Nous assistons en France et dans la sphère francophone depuis le début des années quatre-vingt à l’émergence de nombreuses formes d’éducations à... (Développement durable, santé, citoyenneté, solidarité internationale, médias et information, patrimoine…), lesquelles sont sources de nouvelles problématiques et questionnements pour le champ des études curriculaires, en même temps que d'interrogations pour les praticiens.
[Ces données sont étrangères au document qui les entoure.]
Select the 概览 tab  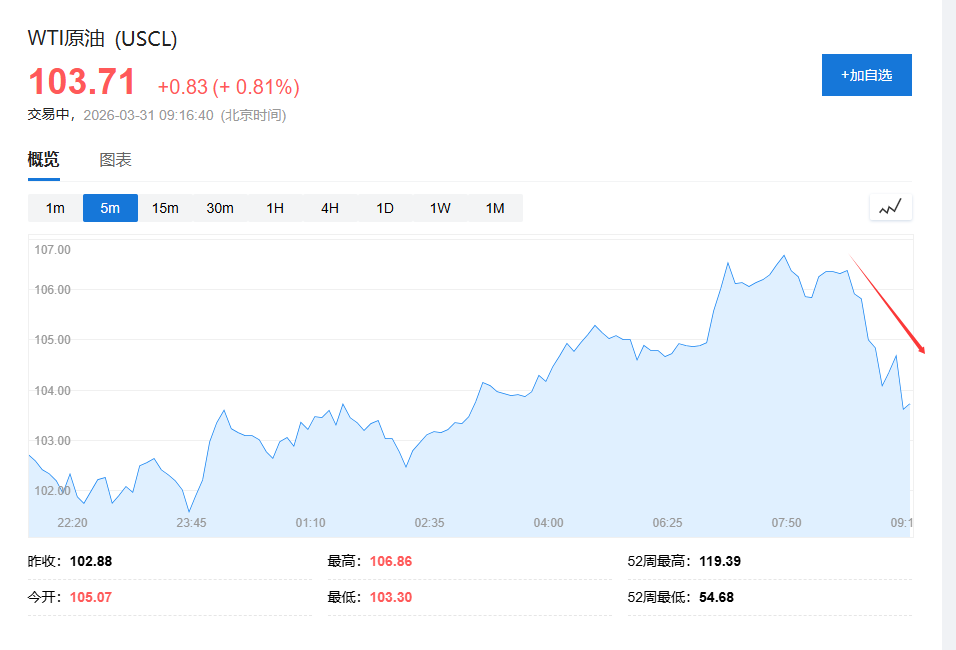pos(43,159)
Elles s’inscrivent dans le contexte de la mondialisation et résultent des préconisations des instances internationales (UNESCO, UNECE…) en vue de la prise en charge des enjeux globaux – enjeux et défis planétaires, inégalités sociales, environnementales et de santé, enjeux et défis de gouvernance et de démocratie. Cette situation conduit les chercheurs en éducation à questionner ces nouvelles prescriptions, à problématiser leur place dans les curricula et les systèmes disciplinaires, à apporter des étayages aux réflexions des enseignants et des formateurs. Les éducations à... sont ainsi investies comme objets de recherche et de réflexion professionnelle.
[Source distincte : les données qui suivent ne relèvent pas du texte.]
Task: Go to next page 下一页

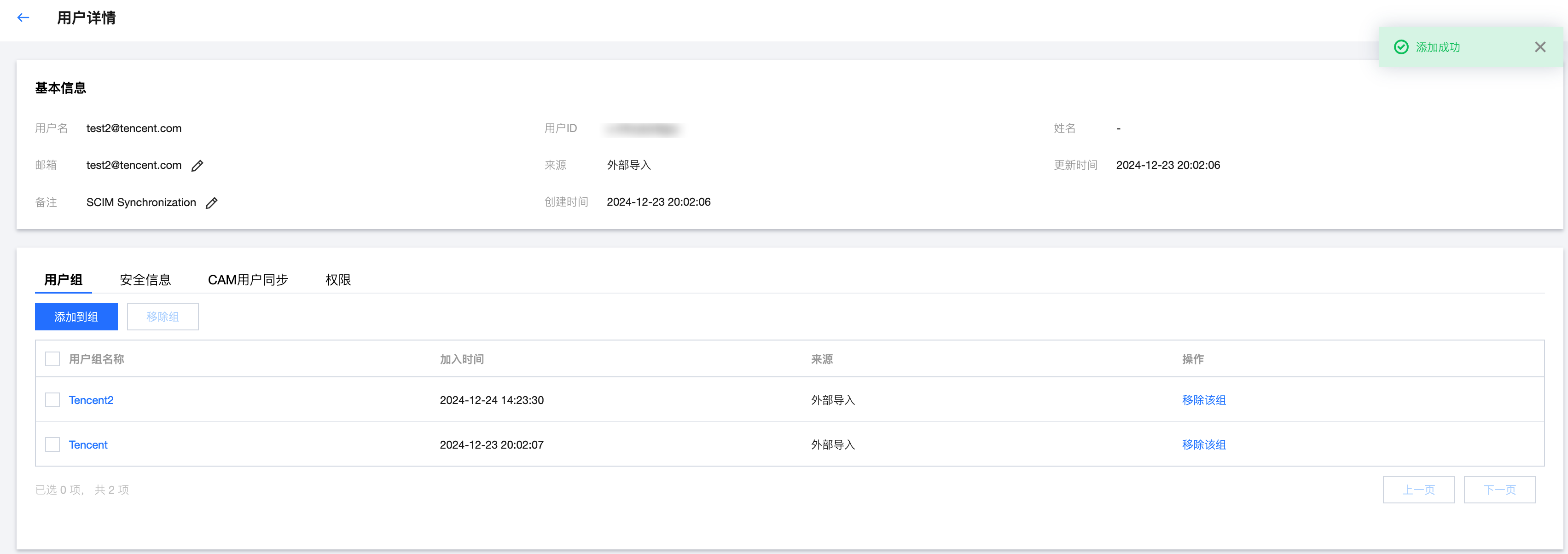Action: point(1499,490)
Ces éducations à... se situent à la fois dans la continuité des « actions éducatives » scolaires et en rupture avec cette tradition (Lebeaume, 2012). Continuité, parce qu’elles existent sous des formes historiquement diversifiées depuis l’origine de l’enseignement général et obligatoire, notamment sous la forme d’une éducation hygiéniste et morale, d'un traitement des questions d’environnement et de nature, et plus largement en lien avec le projet d'une École qui éduque le peuple : longtemps elles sont présentes au primaire[1]. Rupture, parce qu’elles se formalisent en tant que telles, et ne se cantonnent plus au seul ordre scolaire. Elles s’inscrivent dans un contexte mondialisé caractérisé par de fortes pressions économiques sur le monde éducatif. Elles peuvent être donc perçues comme en étant la résultante et l’instrument. Mais elles s’inscrivent aussi dans une perspective affichée de socialisation démocratique (Vincent, Courtebras & Reuter, 2012). Elles accompagneraient alors les mutations récentes de l’éducation et porteraient le projet d’une éducation globale en conjuguant notamment des dimensions sociales, cognitives, affectives et éthiques, ce que certains qualifient a minima de postmoderne car en rupture avec une centration sur la seule question des savoirs (Pourtois & Desmets, 2002 ; Pourtois & Demonty, 2004). Dans tous les cas, elles sont un marqueur des modifications de logiques et paradigmes éducatifs (Barthes & Alpe, 2012).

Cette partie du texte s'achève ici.